La chute semble aussi vertigineuse qu’inarrêtable. D’année en année, les chiffres n’ont cessé de confirmer la gravité de la crise démographique que connaît la Chine, au point de se faire devancer par l’Inde en 2023 sur son nombre d’habitants. D’ici à 2050, la population active du pays dirigé par Xi Jinping devrait drastiquement diminuer, là où la proportion de Chinois âgés de 65 ans et au delà devrait plus que doubler. Coût de l’éducation, méfiance envers l’institution du mariage, manque de confiance en l’avenir : la descente aux enfers démographique du géant aux pieds d’argile a souvent été analysée. Moins connu est l’impact du sexisme visant les femmes, tant au sein du PCC que dans la société…

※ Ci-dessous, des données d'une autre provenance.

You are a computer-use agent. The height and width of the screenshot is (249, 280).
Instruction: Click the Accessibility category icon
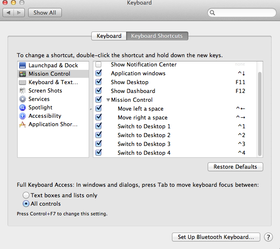click(x=22, y=116)
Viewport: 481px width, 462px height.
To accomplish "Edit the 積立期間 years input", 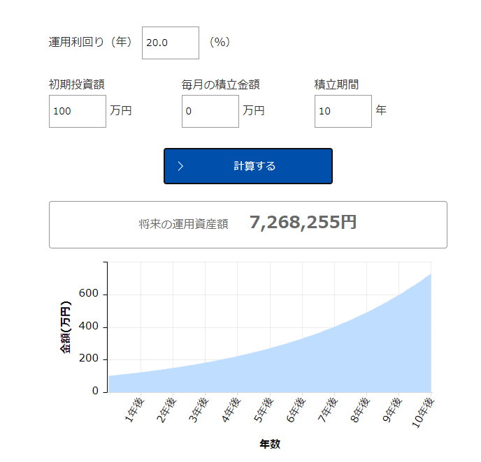I will [343, 111].
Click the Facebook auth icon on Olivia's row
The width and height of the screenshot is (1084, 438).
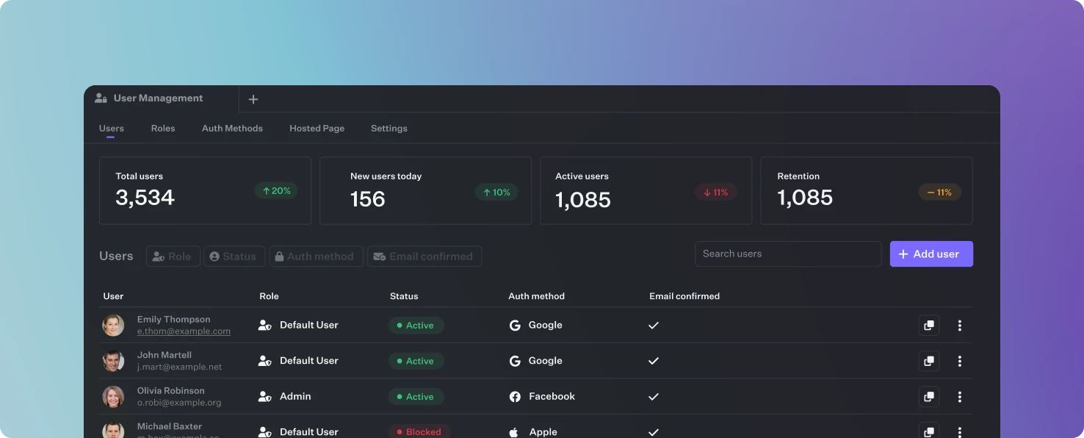[x=515, y=396]
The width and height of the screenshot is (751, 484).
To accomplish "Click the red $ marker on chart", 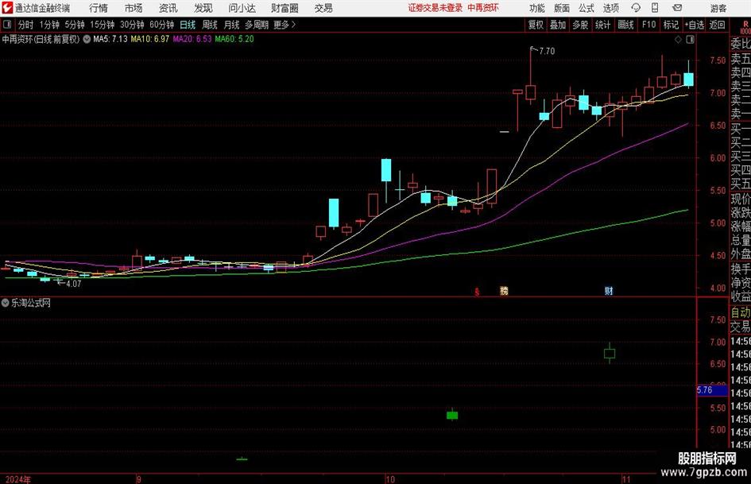I will tap(477, 292).
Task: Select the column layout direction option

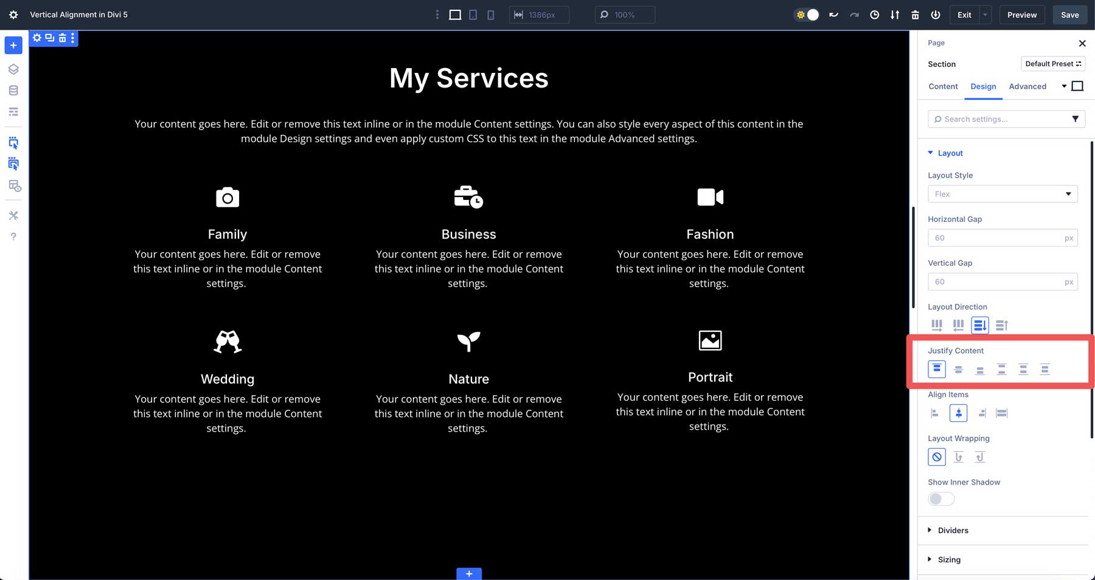Action: pyautogui.click(x=981, y=325)
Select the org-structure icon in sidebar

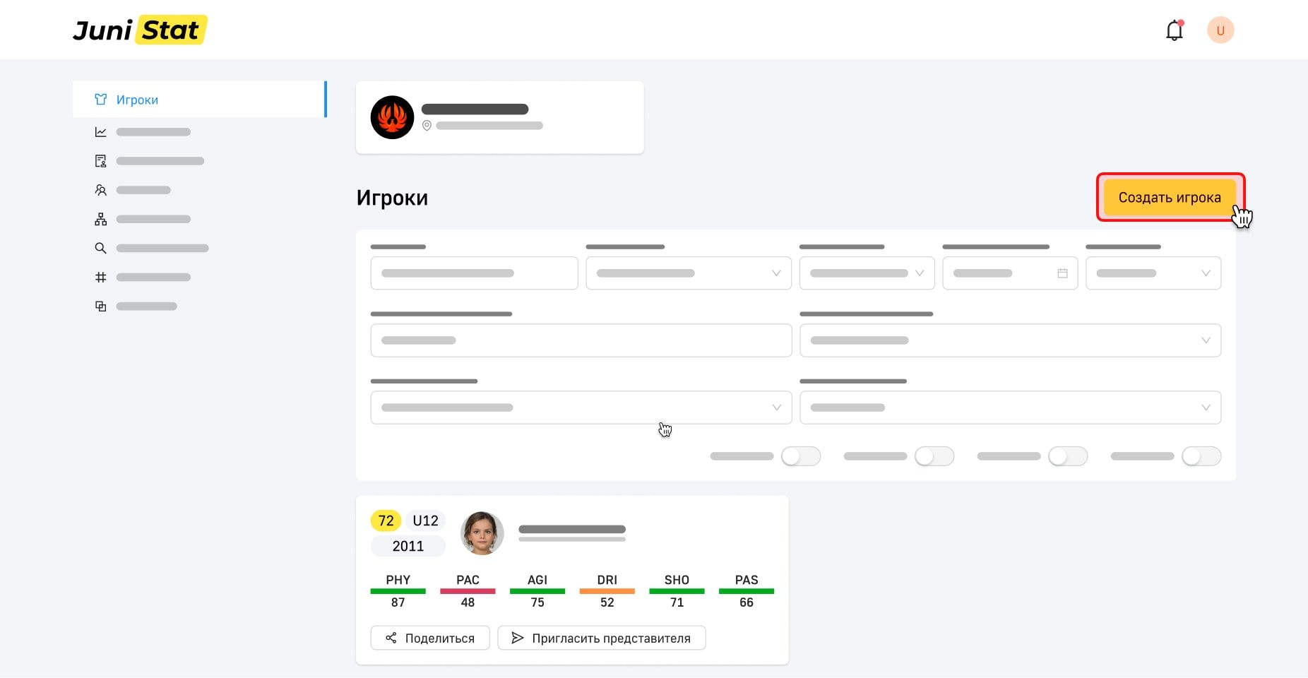click(x=101, y=219)
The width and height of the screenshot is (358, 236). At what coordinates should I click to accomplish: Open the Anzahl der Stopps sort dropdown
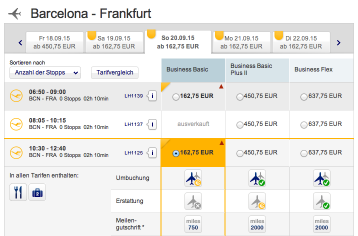[x=45, y=73]
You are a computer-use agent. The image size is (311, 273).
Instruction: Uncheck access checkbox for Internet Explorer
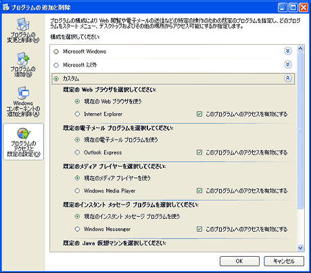pos(199,114)
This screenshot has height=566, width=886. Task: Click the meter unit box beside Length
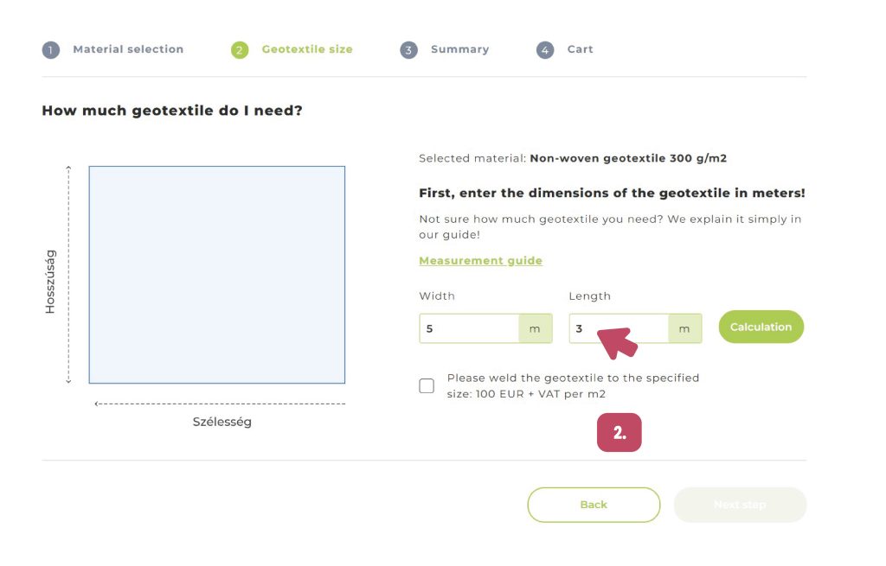tap(684, 328)
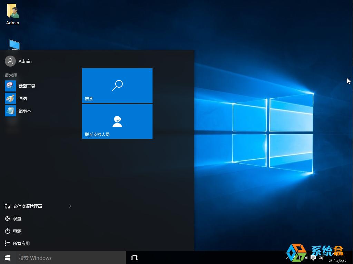Viewport: 353px width, 264px height.
Task: Open the blue Search tile
Action: coord(117,85)
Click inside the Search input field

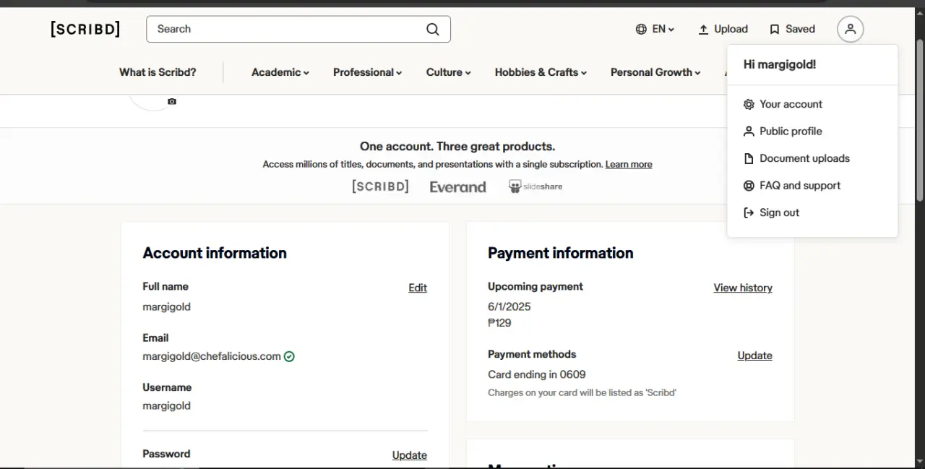point(289,29)
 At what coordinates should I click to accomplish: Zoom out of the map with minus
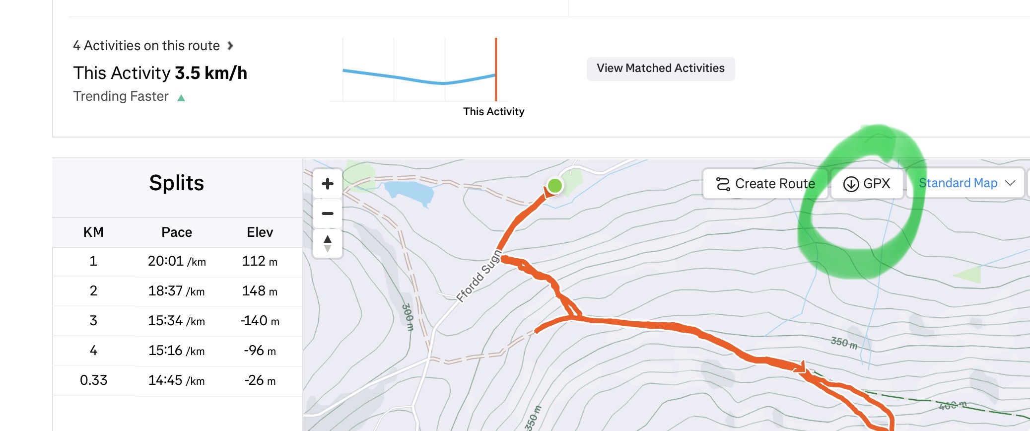pyautogui.click(x=328, y=214)
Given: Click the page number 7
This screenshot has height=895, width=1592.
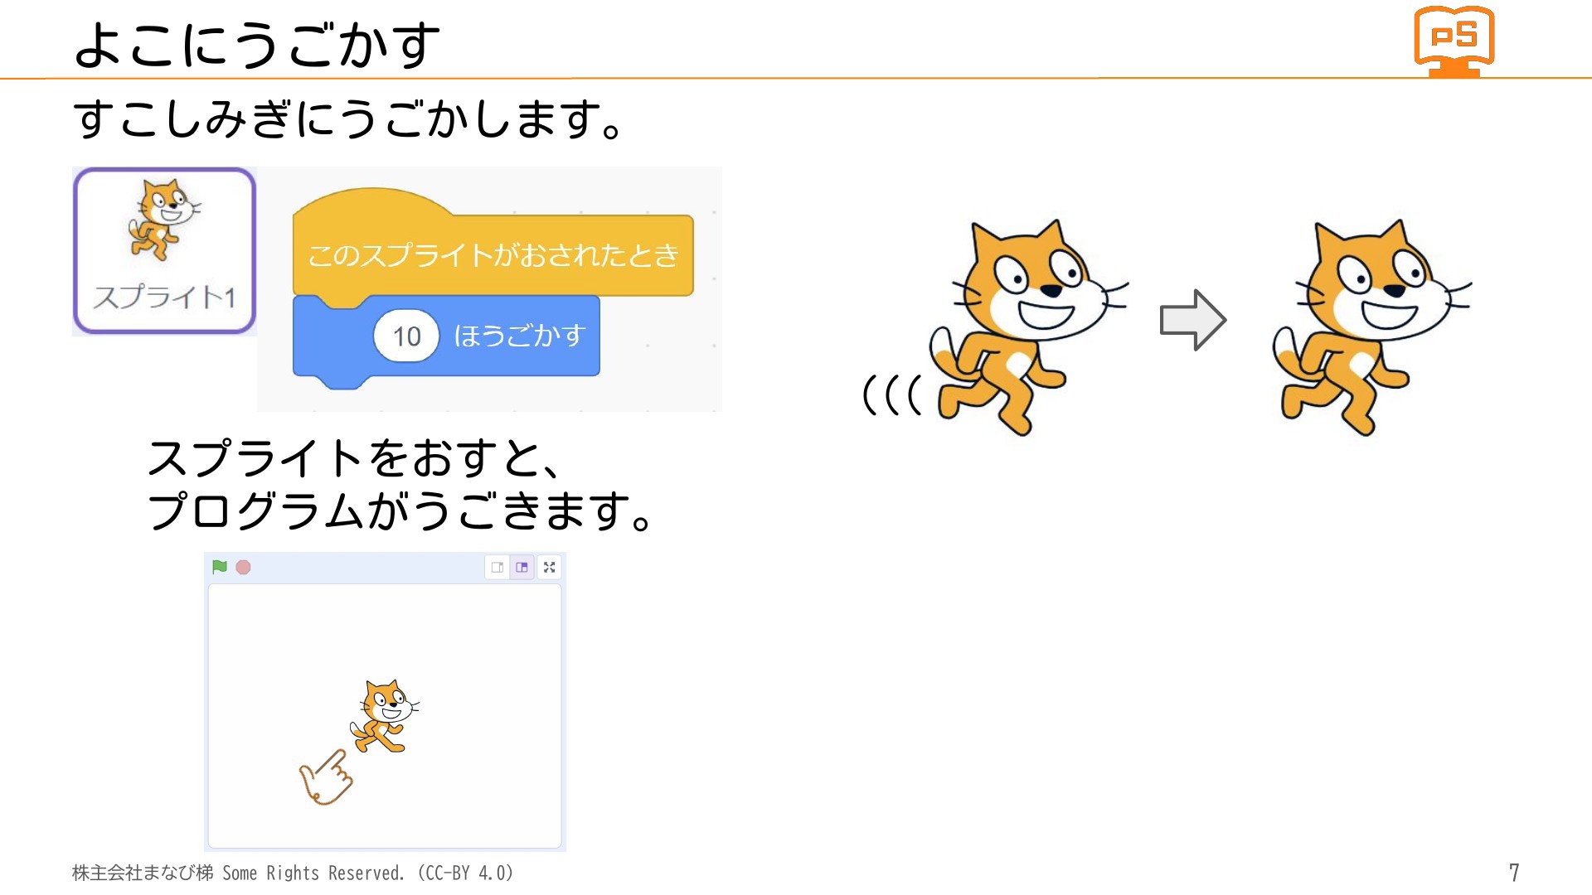Looking at the screenshot, I should point(1514,873).
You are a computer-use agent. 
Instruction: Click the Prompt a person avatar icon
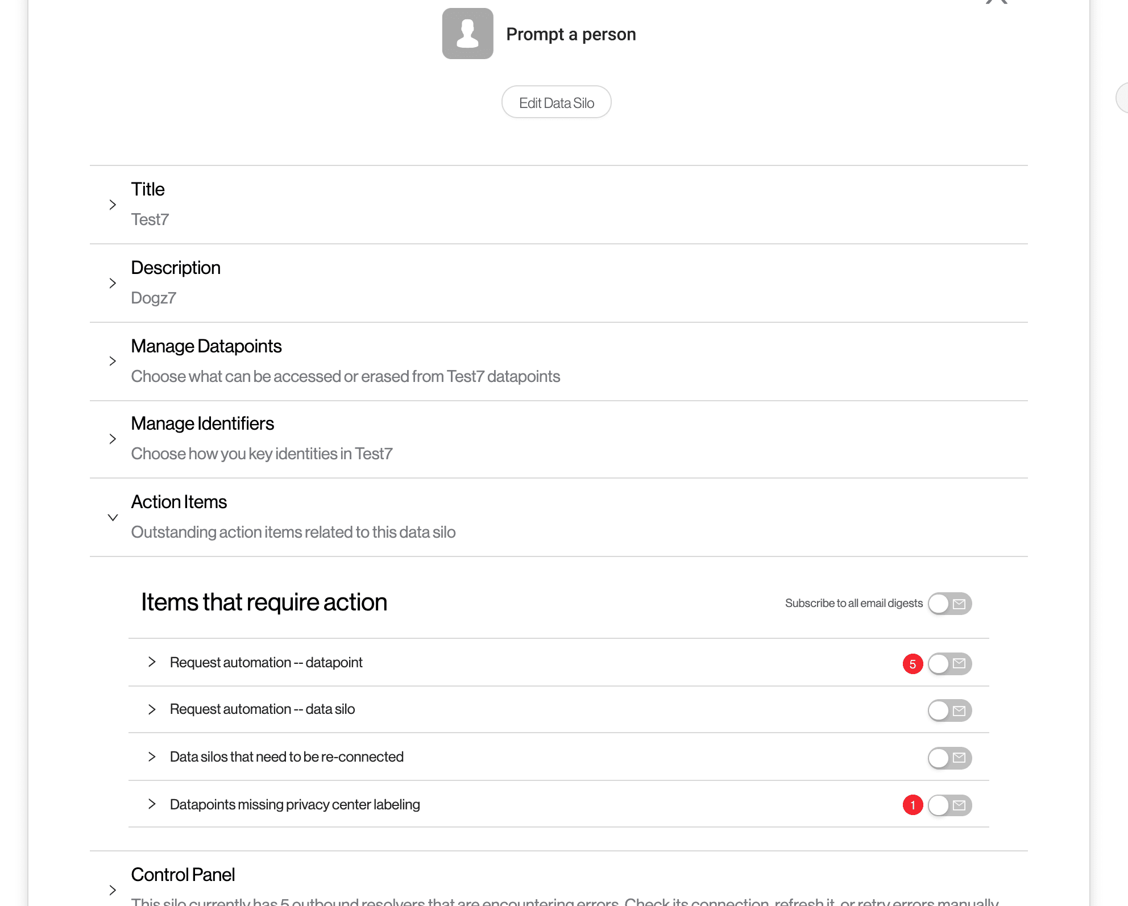pos(467,34)
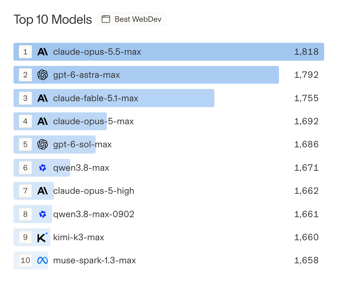Click the Meta logo next to muse-spark-1.3-max
Screen dimensions: 339x288
(43, 260)
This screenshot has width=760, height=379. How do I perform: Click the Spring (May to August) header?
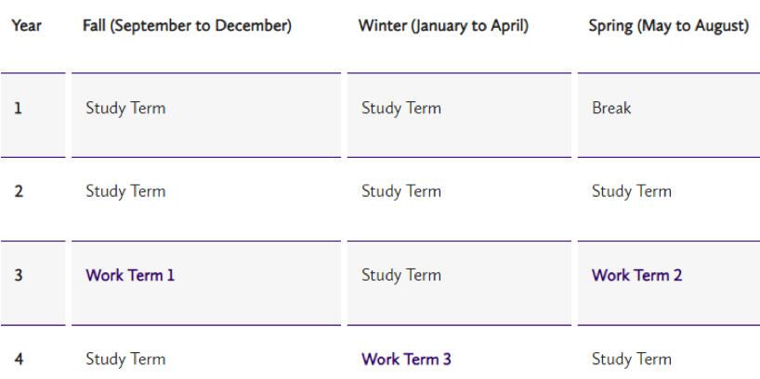[x=668, y=26]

Pour L’Express, Ye Liu, maître de conférences au King’s College de Londres, dont les recherches se concentrent sur les systèmes d’inégalités, explique pourquoi, en Chine, les femmes en âge de procréer “ne se sentent pas écoutées et ont le sentiment qu’on ne leur donne pas les moyens d’avoir plus d’enfants” malgré les (multiples) mesures prises par l’appareil d’Etat. Ye Liu décrit ainsi un système mêlant pratiques discriminatoires et misogynie sur le lieu de travail, décourageant les femmes d’avoir plusieurs enfants, mais également des politiques insuffisantes, dont l’élaboration reste dominée par des hommes. Entretien.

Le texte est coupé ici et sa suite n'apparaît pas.